Com isso, sua visão, obnubilada, não teve a visada necessária a compreensão da gravidade da crise que se avizinhava tendo como ponto fulcral os caminhoneiros.

As condições laborais e nas estradas brasileiras são, sem dúvida, cruéis aos caminhoneiros. Mas, nem de longe são, de todos os trabalhadores, os mais precários ou explorados.

Com isso, pode-se, peremptoriamente, afirmar que uma paralisação ou uma greve seria justa e legal, mas o que vemos já passou da legitimidade e dos interesses de trabalhadores.

Não bastasse as claras digitais da classe patronal num locaute, veio à tona que, no momento, os interesses estão, entre outros, na demissão de Pedro Parente da Petrobrás (com anúncio de greve dos petroleiros, cujo sindicado tem ligações conhecidas com partido político), a mudança dos critérios do preço dos combustíveis e, pasmem, a retomada do ‘Fora Temer’.

Assim, novamente, a quem interessa com pouco mais de quatro meses para as eleições, retirar Temer do poder?

Temer é fraco, ruim, isso é fato público; mas, nem de longe, pode ser comparado, por exemplo, ao Governo Dilma, muito, muitíssimo pior.

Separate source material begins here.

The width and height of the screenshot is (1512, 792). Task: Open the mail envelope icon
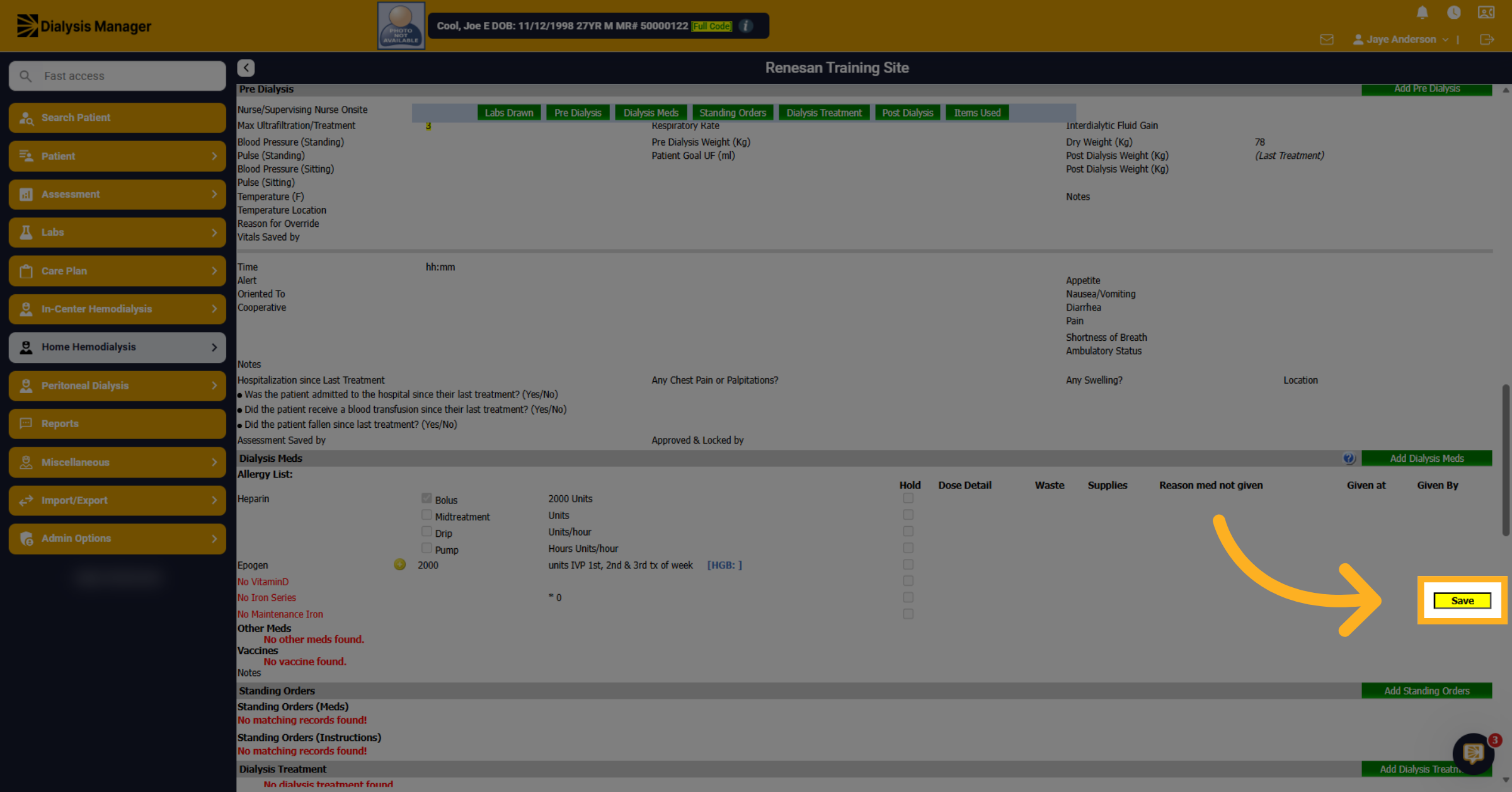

Sem pudores em ter se transformado numa ‘fábrica de narrativas’ e não mais num partido político, petistas, agora, chegam a afirmar que a gasolina e diesel estão mais caros com Temer do que eram com Dilma.

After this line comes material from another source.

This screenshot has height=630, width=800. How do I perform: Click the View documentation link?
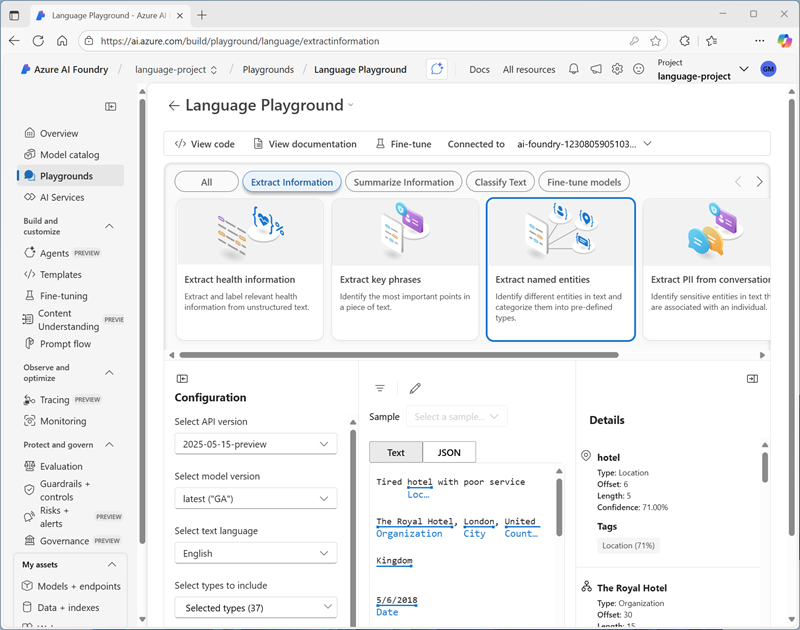[305, 144]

Querem apagar, como regimes autoritários, a recente realidade de incapacidade de gestão, populismo e corrupção que arrebentou a Petrobrás na era ‘lulopetista’.

Há muito, alhures, já se afirmou que o brasileiro não gosta de capitalismo, gosta de um Estado hipertrofiado e benevolente com uns à custa de todos.

Não nos enganemos, pois! Derrubar Temer e apostar na lógica do quanto pior melhor não está no horizonte dos democratas, dos liberais, da esquerda democrática, dos sociais-democratas. Não. O quanto pior melhor está mais próximo das posturas autocráticas, à esquerda e à direita. E, nesse caso, pode-se imaginar uma ferradura em que os extremos estão nas pontas mais próximos do que distantes, numa visão anacrônica, num Estado intervencionista, no discurso da ordem, da força, da hierarquia.

A quem, caro leitor, interessa essa situação: Petrobrás derretendo na bolsa de valores, os agentes do mercado elevando os riscos políticos no Brasil, a melhoria da economia que era lenta já está perdida neste ano, alimentos estragados, milhões animais mortos, preços de produtos exorbitantes?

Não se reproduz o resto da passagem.